Along with having no inherent style, dorm rooms also lack enough storage for most students to actually stay clean and organized. But a messy room doesn’t create a great space to be productive and can even prevent A+ work from being done. Set up some extra storage from the get-go to help them stay better organized; your student (and their roommates, and their professors) will thank you.
- Think vertical: Limited floor space may mean your student has to think about creative ways to store their stuff. There may be an option to loft their bed, creating some extra space below for a desk or wardrobe, but if not, definitely invest in bed risers, and look for the type with electrical outlets built in. Suggest using their empty suitcases for roll-out, under-the-bed storage for extra clothes or winter coats. If the school allows it, install shelving above your student’s study area and hooks along the walls for bags or coats, or help them reface existing cabinet doors, permanently or with removable options. Install a combination cork/dry erase board on the wall near the door or above their desk so they have a place to jot down notes, write messages to a roommate, and keep loose papers tacked up and organized.

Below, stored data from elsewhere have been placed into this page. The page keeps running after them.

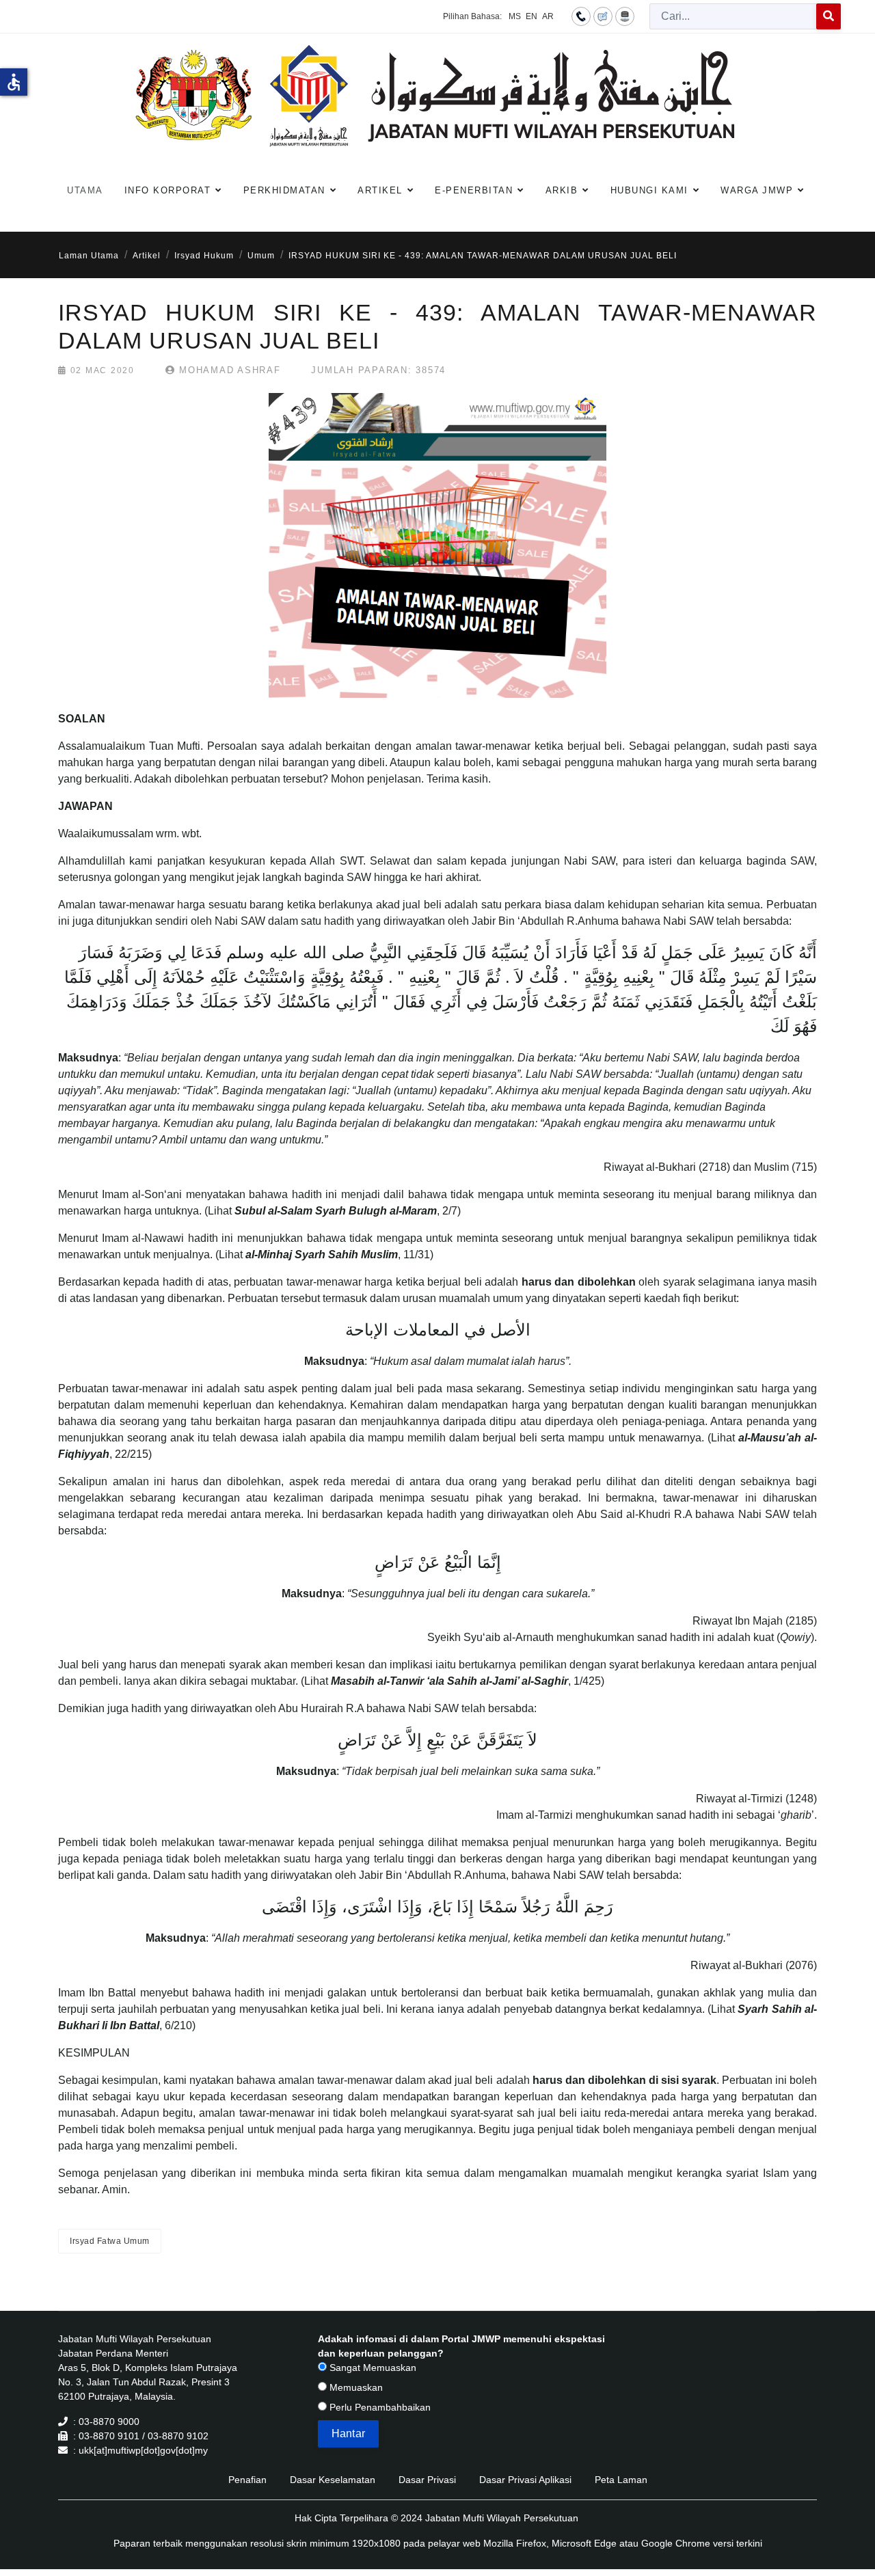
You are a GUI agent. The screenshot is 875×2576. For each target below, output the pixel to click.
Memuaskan (355, 2387)
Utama (85, 190)
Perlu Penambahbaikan (379, 2407)
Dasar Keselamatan (332, 2479)
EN (531, 16)
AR (548, 16)
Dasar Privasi (427, 2479)
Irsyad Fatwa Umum (110, 2241)
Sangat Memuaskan (371, 2367)
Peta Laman (621, 2479)
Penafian (247, 2479)
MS (515, 16)
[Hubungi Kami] (581, 16)
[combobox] (733, 16)
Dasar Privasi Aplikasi (525, 2479)
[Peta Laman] (625, 16)
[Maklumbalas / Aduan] (603, 16)
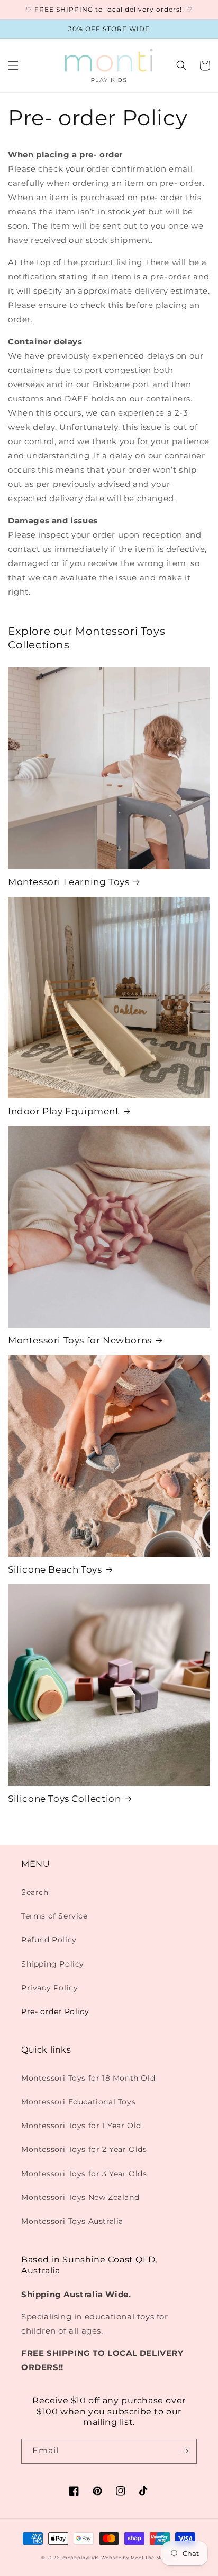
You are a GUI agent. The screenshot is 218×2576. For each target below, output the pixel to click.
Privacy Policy (49, 1987)
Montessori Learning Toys (68, 882)
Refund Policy (49, 1939)
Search (35, 1892)
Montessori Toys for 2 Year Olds (84, 2149)
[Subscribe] (184, 2451)
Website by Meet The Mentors (139, 2557)
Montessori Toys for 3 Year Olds (84, 2173)
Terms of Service (54, 1916)
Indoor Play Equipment (64, 1111)
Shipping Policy (52, 1964)
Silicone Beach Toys (55, 1569)
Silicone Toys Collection (64, 1798)
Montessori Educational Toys (78, 2102)
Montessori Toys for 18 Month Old (88, 2078)
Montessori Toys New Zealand (80, 2197)
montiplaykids (80, 2557)
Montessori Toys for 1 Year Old (81, 2125)
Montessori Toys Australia (72, 2221)
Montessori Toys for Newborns (80, 1340)
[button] (13, 65)
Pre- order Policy (55, 2011)
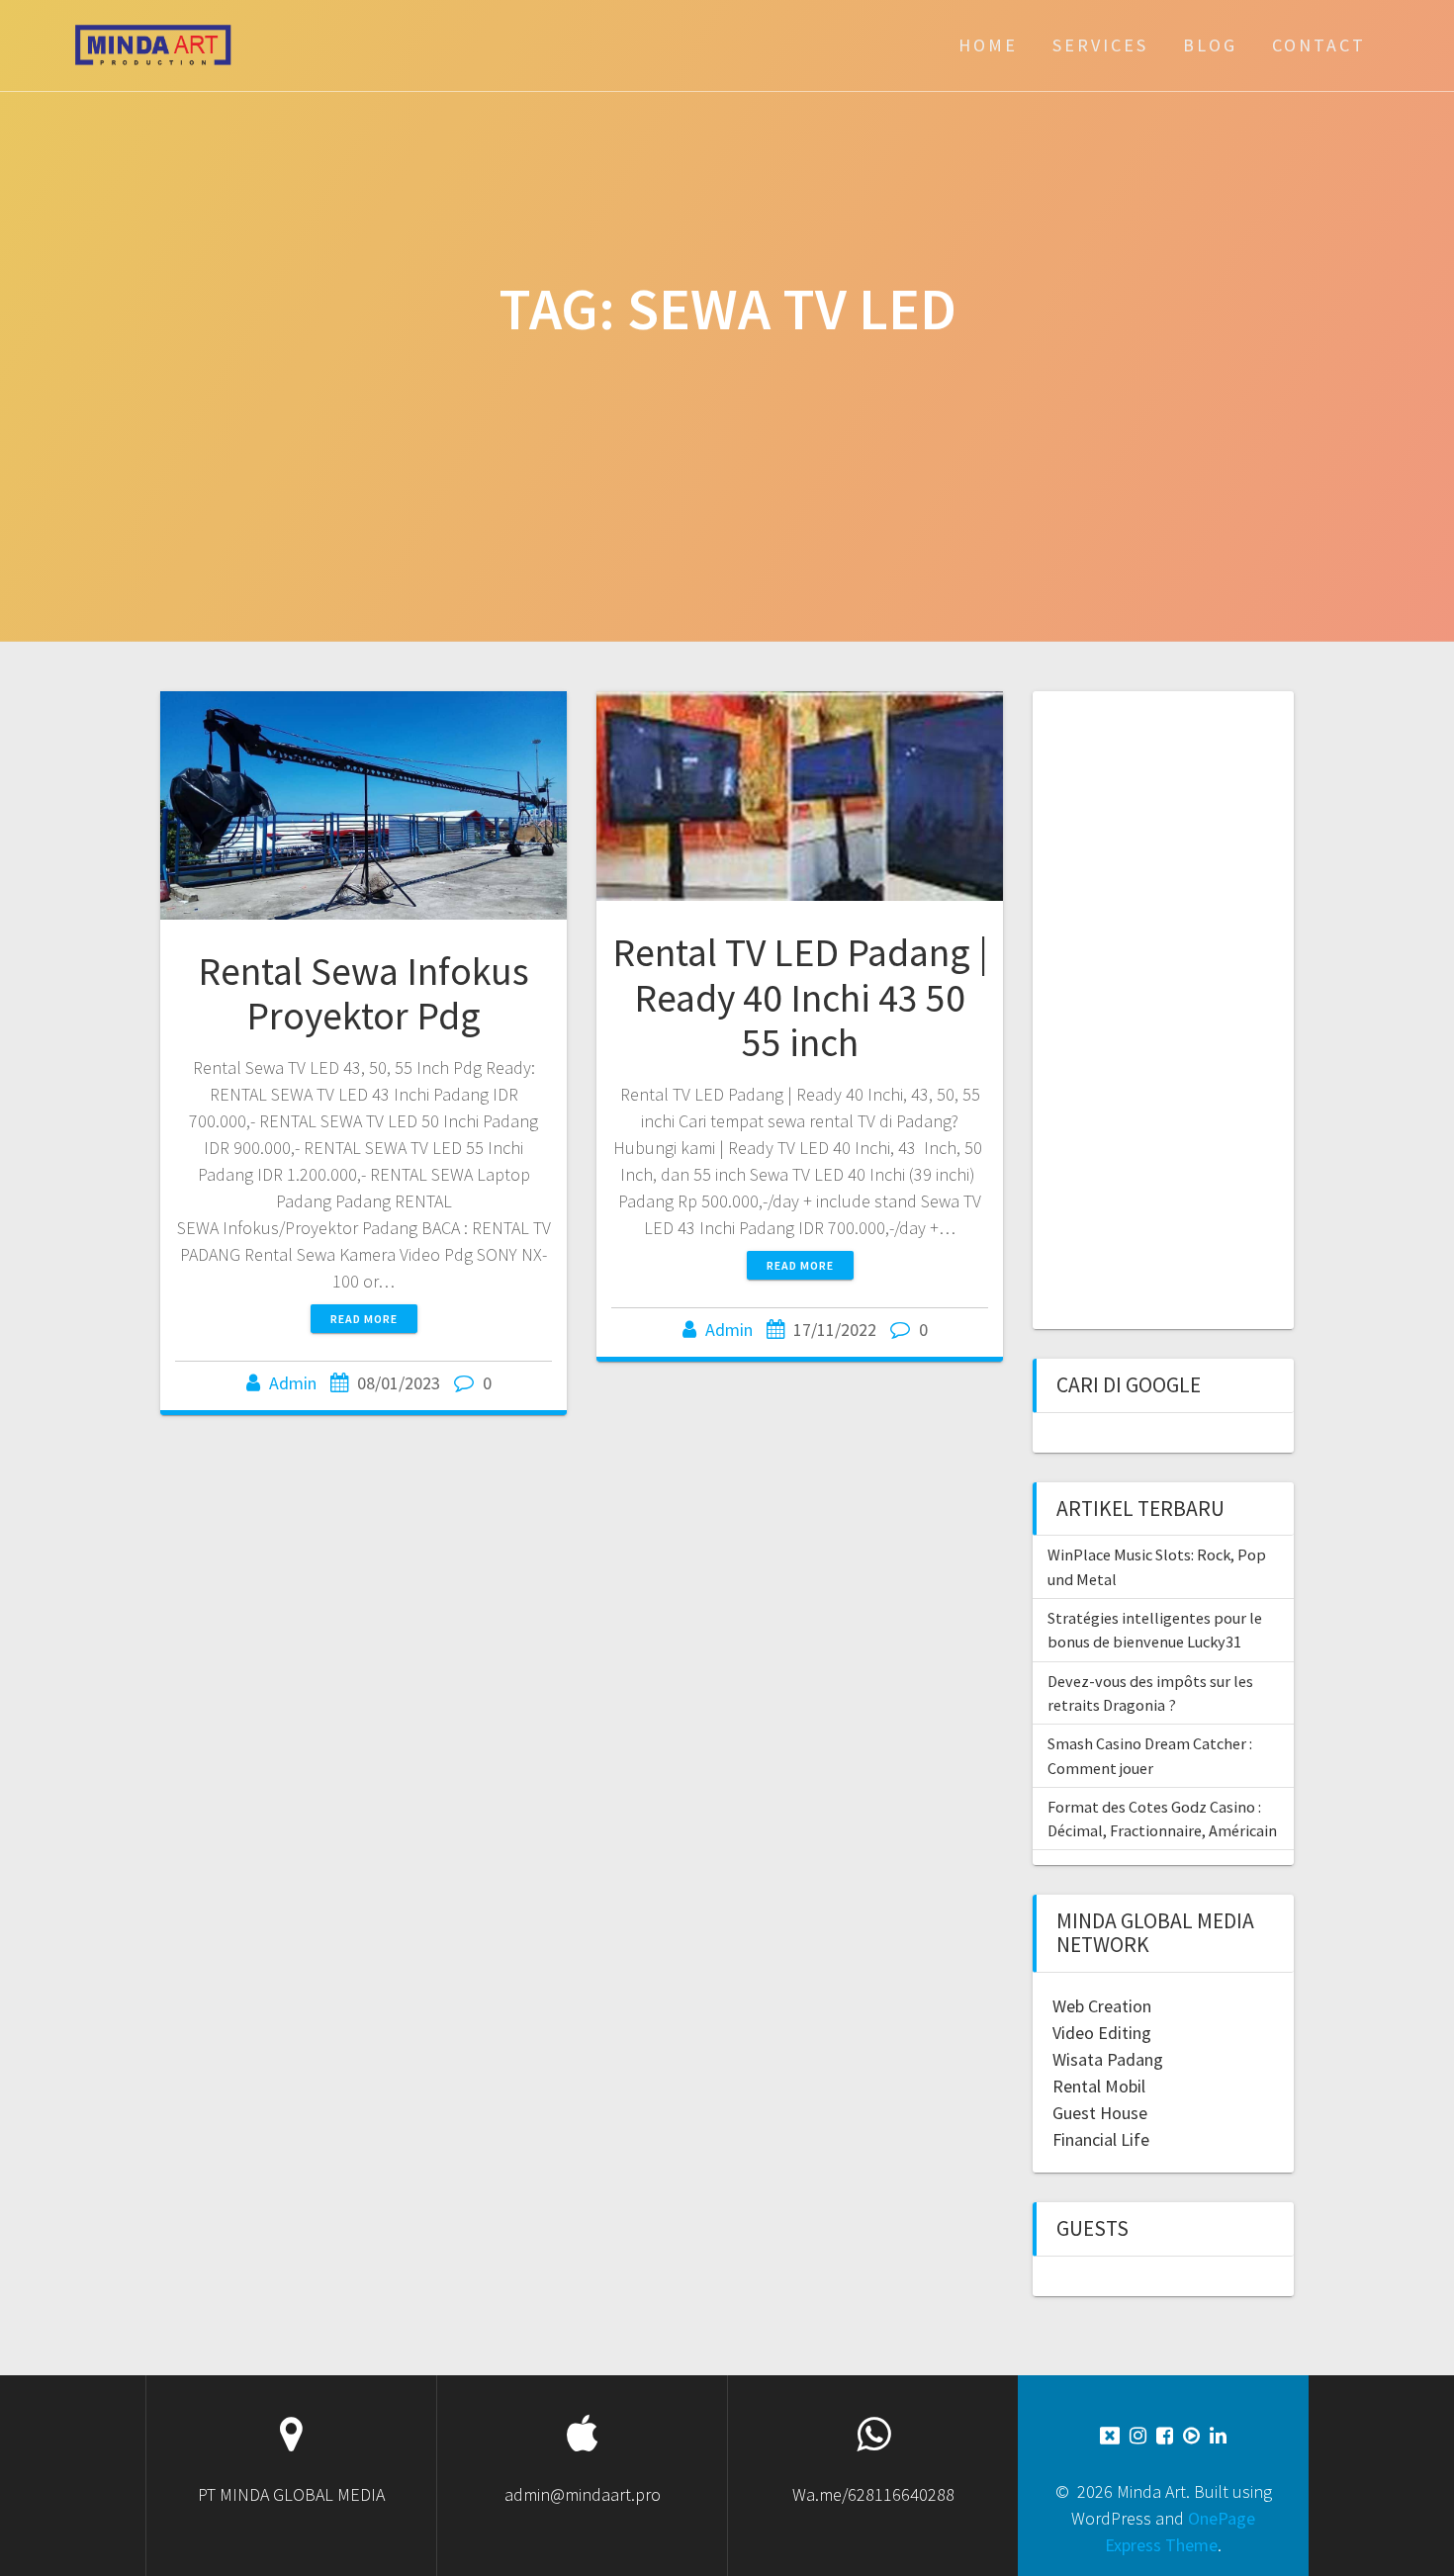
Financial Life (1100, 2139)
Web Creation (1101, 2006)
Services (1100, 45)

- Transparent bins: Most students live in a different dorm room each year and are required to take the stuff home over the summers. With this in mind, help your student pack their belongings in transparent bins that come with lids: these will be good for transportation to/from school and for storing stuff through the year, especially if the bins can be stacked up along a wall.
- Hanging storage: If your student’s school is really gung-ho against making changes to the room (putting holes in the walls, bringing in extra furniture), try finding hanging organizers for the closet and for over the door. With lots of transparent compartments and vertical storage, these can help clear precious floor space from shoes, extra clothes, even pens and pencils.